Elementary method to prove that $|\overline B_{2n}(x)|\le|B_{2n}|$?

Question

I am currently trying to estimate the error term in Euler-Maclaurin summation formula and need to establish an upper bound for the periodic Bernoulli polynomial $\overline B_{2n}(x)=B_{2n}(x-\lfloor x\rfloor)$. I know that it is obvious that the following Fourier expansion implies $|\overline B_{2n}(x)|\le|B_{2n}|$.

$$ B_{2n}(x)={2(-1)^{n+1}\over(2\pi)^{2n}}\sum_{k=1}^\infty{\cos(2\pi kx)\over k^{2n}} $$

But I wonder if it is possible to establish this bound by merely elementary methods (e.g. induction, real-variable calculus, etc.).

Answer 1

A weaker bound.

Notation: For clarity, Bernoulli polynomials will be written with a regular italic font $B$ whereas the Bernoulli numbers will be written with a bolded $\boldsymbol{B}$.

The $n=0$ and $n=1$ cases can both be checked individually very easily, so we'll now assume $n\geq 2$. The Bernoulli polynomials have a well known differential recurrence relation $${B_n}'=nB_{n-1}$$ Amazingly, this formula extends to the periodic Bernoulli polynomials as well: $${\overline{B}_n}'=n\overline B_{n-1}$$ We can shuffle the index, integrate both sides of the equation, and use the special value $\overline{B}_n(0)=B_n(0)=\boldsymbol B_n$ to get

$$\overline B_{n+1}(x)=(n+1)\int_0^x \overline B_n(s)\mathrm ds+B_{n+1}$$ Applying this integral recursion twice and using the fact that when $n\geq 2$, $\boldsymbol B_{2n+1}=0$, we get $$\overline B_{2n+2}(x)=\int\limits_0^x\int\limits_0^s\overline B_{2n}(t)\mathrm dt\mathrm ds+\boldsymbol B_{2n}\cdot x$$ It is important to note that since the periodic Bernoulli polynomials are, well, periodic, we can assume WLOG that $x\in[0,1]$. Let's now take the absolute value on both sides, and using the triangle inequality, $$\left|\overline B_{2n+2}(x)\right|=\left|\int\limits_0^x\int\limits_0^s\overline B_{2n}(t)\mathrm dt\mathrm ds+\boldsymbol B_{2n}\cdot x\right|\leq \left|\int\limits_0^x\int\limits_0^s\overline B_{2n}(t)\mathrm dt\mathrm ds\right|+\left|\boldsymbol B_{2n}\cdot x\right|$$ And now, using the integral triangle inequality (proof here ) and the fact that $|x|\leq 1$ we get $$\left|\overline B_{2n+2}(x)\right|\leq\int\limits_0^x\int\limits_0^s\left|\overline B_{2n}(t)\right|\mathrm dt\mathrm ds+\left|\boldsymbol B_{2n}\right|$$

Induction!

▸ Challenges:
a. In the Bernoulli polynomial thread, why does the answer say it may assume without loss of generality that $x\in[0,1]$?
b. Translate this sentence from the Bernoulli polynomial thread into Spanish: "But I wonder if it is possible to establish this bound by merely elementary methods (e.g. induction, real-variable calculus, etc.)."

Extracted data entries:
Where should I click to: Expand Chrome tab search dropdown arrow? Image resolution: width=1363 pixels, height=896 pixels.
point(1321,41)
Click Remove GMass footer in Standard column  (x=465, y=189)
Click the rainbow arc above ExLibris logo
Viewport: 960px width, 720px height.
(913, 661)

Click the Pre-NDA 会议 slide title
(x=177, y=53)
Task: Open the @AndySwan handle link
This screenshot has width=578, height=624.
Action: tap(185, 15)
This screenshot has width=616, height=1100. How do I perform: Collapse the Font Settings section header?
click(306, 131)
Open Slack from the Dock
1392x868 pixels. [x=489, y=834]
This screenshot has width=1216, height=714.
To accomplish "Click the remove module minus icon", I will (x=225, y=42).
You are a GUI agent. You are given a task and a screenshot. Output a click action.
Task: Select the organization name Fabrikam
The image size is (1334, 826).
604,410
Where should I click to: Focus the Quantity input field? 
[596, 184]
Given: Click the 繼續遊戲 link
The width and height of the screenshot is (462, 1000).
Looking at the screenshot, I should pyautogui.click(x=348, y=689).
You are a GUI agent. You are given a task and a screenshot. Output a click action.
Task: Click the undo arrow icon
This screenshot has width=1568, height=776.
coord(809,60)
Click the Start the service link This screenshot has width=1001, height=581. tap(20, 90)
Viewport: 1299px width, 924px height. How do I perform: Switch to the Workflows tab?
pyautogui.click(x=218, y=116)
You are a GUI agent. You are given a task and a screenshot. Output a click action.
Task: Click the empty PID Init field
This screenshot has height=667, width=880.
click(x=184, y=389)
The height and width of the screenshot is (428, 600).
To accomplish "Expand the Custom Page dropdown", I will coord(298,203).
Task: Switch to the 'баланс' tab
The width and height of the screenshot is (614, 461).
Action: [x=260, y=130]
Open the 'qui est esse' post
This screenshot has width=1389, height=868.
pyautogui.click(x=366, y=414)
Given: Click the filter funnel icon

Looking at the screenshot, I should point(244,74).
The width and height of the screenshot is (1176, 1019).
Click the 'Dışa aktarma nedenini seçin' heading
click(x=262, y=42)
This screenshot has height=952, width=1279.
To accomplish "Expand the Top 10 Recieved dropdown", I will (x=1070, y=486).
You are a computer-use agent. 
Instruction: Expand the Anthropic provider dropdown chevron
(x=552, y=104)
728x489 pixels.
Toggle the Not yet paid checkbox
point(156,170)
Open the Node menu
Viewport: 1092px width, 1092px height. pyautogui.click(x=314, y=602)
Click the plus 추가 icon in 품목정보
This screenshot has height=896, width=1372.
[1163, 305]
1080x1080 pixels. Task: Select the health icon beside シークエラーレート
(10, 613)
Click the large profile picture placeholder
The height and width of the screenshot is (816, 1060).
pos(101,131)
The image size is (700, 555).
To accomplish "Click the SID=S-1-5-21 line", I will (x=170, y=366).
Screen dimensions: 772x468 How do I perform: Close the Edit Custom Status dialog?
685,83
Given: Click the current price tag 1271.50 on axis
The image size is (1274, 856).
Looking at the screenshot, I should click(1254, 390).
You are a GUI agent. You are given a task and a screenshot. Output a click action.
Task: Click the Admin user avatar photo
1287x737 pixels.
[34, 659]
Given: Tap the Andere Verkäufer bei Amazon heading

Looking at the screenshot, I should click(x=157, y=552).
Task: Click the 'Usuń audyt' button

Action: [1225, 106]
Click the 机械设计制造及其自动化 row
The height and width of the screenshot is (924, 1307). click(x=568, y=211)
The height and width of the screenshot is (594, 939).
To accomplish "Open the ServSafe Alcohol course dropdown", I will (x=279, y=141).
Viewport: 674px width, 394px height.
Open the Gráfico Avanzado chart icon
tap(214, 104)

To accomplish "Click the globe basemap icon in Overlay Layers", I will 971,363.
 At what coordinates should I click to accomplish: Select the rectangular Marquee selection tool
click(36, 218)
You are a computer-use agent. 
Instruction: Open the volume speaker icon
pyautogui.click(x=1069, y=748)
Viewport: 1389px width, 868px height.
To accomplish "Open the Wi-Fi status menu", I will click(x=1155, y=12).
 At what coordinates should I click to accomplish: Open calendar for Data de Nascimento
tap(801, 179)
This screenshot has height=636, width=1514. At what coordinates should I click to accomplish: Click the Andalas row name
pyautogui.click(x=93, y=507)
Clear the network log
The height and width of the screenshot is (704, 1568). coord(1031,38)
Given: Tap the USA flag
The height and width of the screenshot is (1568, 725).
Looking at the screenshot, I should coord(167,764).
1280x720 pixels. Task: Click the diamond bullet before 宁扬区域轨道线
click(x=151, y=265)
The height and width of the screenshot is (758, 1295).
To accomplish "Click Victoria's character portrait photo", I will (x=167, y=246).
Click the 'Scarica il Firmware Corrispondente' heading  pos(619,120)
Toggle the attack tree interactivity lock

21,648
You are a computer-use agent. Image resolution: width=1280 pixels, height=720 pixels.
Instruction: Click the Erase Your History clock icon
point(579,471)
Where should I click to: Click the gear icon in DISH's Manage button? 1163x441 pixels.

▸ Expected outputs:
a. The answer says the periodic Bernoulli polynomials are periodic, so restricting $x$ to $[0,1]$ loses no generality. That restriction then gives $|x|\leq 1$, which the answer uses to bound $\left|\boldsymbol B_{2n}\cdot x\right|$ by $\left|\boldsymbol B_{2n}\right|$.

b. Pero me pregunto si es posible establecer esta cota mediante métodos meramente elementales (por ejemplo, inducción, cálculo de variable real, etc.).